* [Texto proporcionado]
————————

Lo que no es tan lógico es el efecto que ha producido la noticia en el resto de España si nos guiamos por lo que se ha leído y oído en los medios de comunicación. Las tertulias, sobre todo, han sido presa de una especie de alucinación colectiva: ahora estaba claro que las quejas acerca de una financiación insuficiente eran erróneas; el dinero que sigue faltando para mantener escuelas y hospitales en Catalunya es el que se ha llevado la familia Pujol. A lo que se añade la convicción de que, después de este desengaño acerca de la naturaleza del nacionalismo, cabe esperar que los catalanes se dejen de tonterías y vuelvan al redil, comenzando con una campaña de educación en el arte de la tauromaquia, de acuerdo con el consejo de doña Esperanza Aguirre, que sostiene que «los toros simbolizan mejor que nada la esencia misma de nuestro ser español».

Lo que resulta inaceptable, en cambio, es la sorpresa que muchos muestran ante este episodio, no sé si por ingenuidad o por hipocresía, como si se tratase de algo excepcional. Porque no se debe olvidar que según el último listado de Transparency International, que corresponde al 2013, España figura en el número 40, entre Polonia y Cabo Verde, en el ranking inverso de la corrupción, lo que implica un notable agravamiento desde el 2008, cuando figuraba en el 28, y es una muestra palpable de que no solo somos un país corrupto, sino de que seguimos avanzando firmemente por este camino.

Bastaría con que los escandalizados se preguntasen de dónde han salido las fortunas de que hoy disfrutan viejos dirigentes que estuvieron muchos años al frente del poder (o de dónde salió otra que el New York Times evaluaba en 2.300 millones de dólares). Tuve un amigo, Ernest Lluch, que cuando acabó su gestión al frente del Ministerio de Sanidad recibió propuestas para integrarse en consejos de administración de empresas farmacéuticas. Ernest los rechazó, volvió a su trabajo en la universidad y prefirió vivir modestamente. Pero el suyo ha sido un caso excepcional. El fenómeno de la puerta giratoria, que conduce a los políticos cesantes a puestos bien remunerados en consejos de administración en pago por los servicios prestados y como anticipo de los que van a seguir prestando, es algo habitual entre nosotros.

————————

* [Instrucciones]
[a] Responde con lo que dice el texto sobre la corrupción en España:
(i) ¿En qué puesto figuraba España en 2013 según Transparency International?
(ii) ¿Al frente de qué ministerio estuvo Ernest Lluch?
(iii) Según doña Esperanza Aguirre, ¿qué simbolizan los toros mejor que nada?
[b] Traduce al inglés esta oración del texto sobre la corrupción en España: «Ernest los rechazó, volvió a su trabajo en la universidad y prefirió vivir modestamente.»
[c] Prosigue el texto sobre la corrupción en España desde el punto en que se detiene.
El listado no hace falta para nada.

* [Datos a continuación]
————————

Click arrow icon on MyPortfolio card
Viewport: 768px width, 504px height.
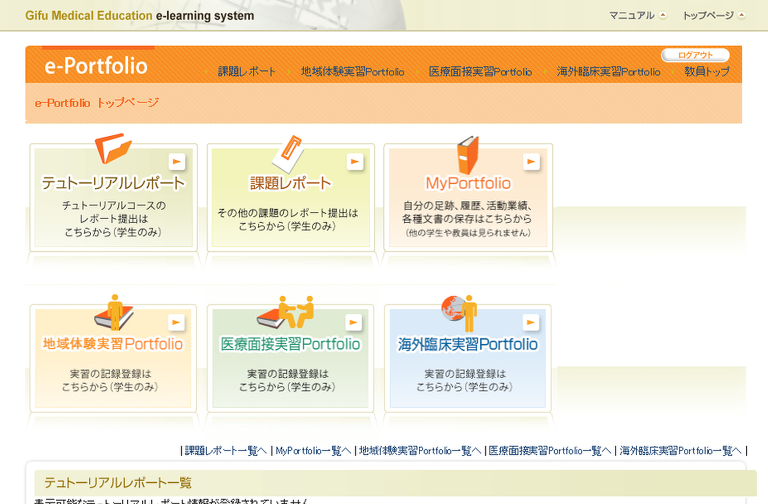tap(531, 161)
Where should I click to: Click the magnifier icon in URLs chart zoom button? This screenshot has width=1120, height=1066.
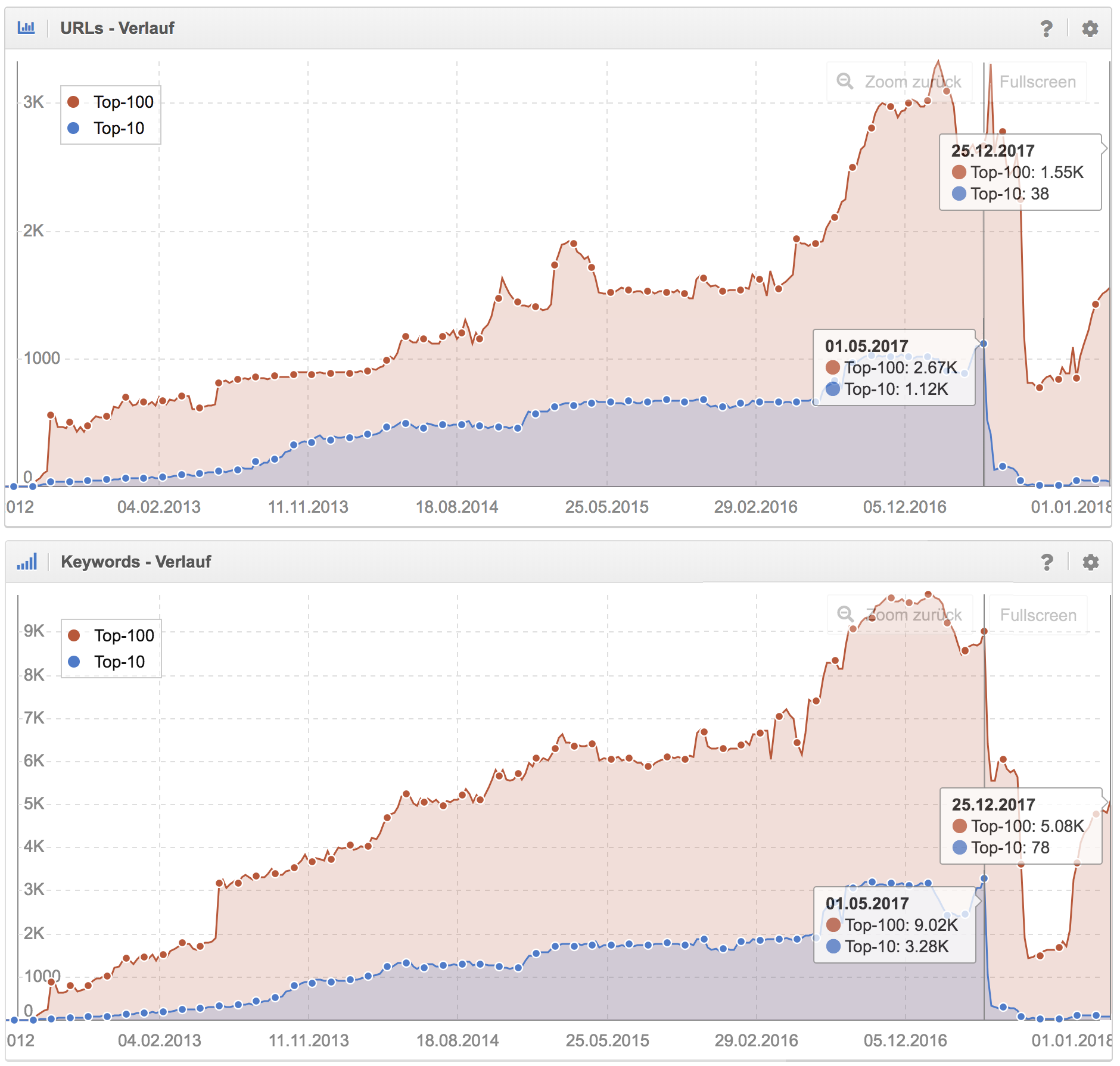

————————

* [Respuestas]
[a]
(i) En el número 40.
(ii) El Ministerio de Sanidad.
(iii) La esencia misma de nuestro ser español.

[b] Ernest turned them down, went back to his work at the university, and chose to live modestly.

[c]
Es bien conocido el caso del dokken kokka o estado de construcción de Japón, como se denomina la época en la que los  políticos invirtieron los recursos del país en encargos a las compañías constructoras y cubrieron Japón de cemento (se construyeron 97 aeropuertos y se obligó a Japan Airlines a volar a todos ellos, lo que arruinó a la compañía). Los políticos canalizaban el gasto público hacia empresas que les aseguraban, además de beneficios inmediatos, un jugoso retiro en sus consejos de administración. El resultado han sido 20 años de estancamiento de la economía japonesa.

En España, 32 años de gobierno monopolizado por dos partidos que se turnan («los dos grandes partidos», como dice Soraya Sáenz de Santamaría cuando exhorta a los socialistas a cumplir su parte) han tenido como resultado la consolidación de una estructura política corrompida de arriba abajo, desde las haciendas de los municipios hasta la cima de un Gobierno en que los partidos se financian con créditos bancarios compensados con ayudas y tolerancia, y donaciones de empresas beneficiadas por contratos que se liquidan por encima del valor por el que se concedieron.

Las consecuencias las estamos pagando en forma de un descenso generalizado de nuestro nivel de vida, con paro crónico, salarios bajos y trabajo flexible, y con la pérdida progresiva de unos servicios sociales en vías de privatización, en una situación que empeora en la misma medida que se nos siguen arrebatando aquellos derechos que nos permitirían ejercer algún control, incluyendo el de la protesta pública (el próximo asalto va a tener por objeto asegurarse el dominio de los ayuntamientos).

Con que, si el caso Pujol les ha escandalizado, empiecen a mirar a su alrededor, porque hay por ahí abundantes ejemplares de la misma fauna, y mucho peores, como los responsables de la estafa de las preferentes, que siguen prosperando gracias a nuestra tolerancia colectiva.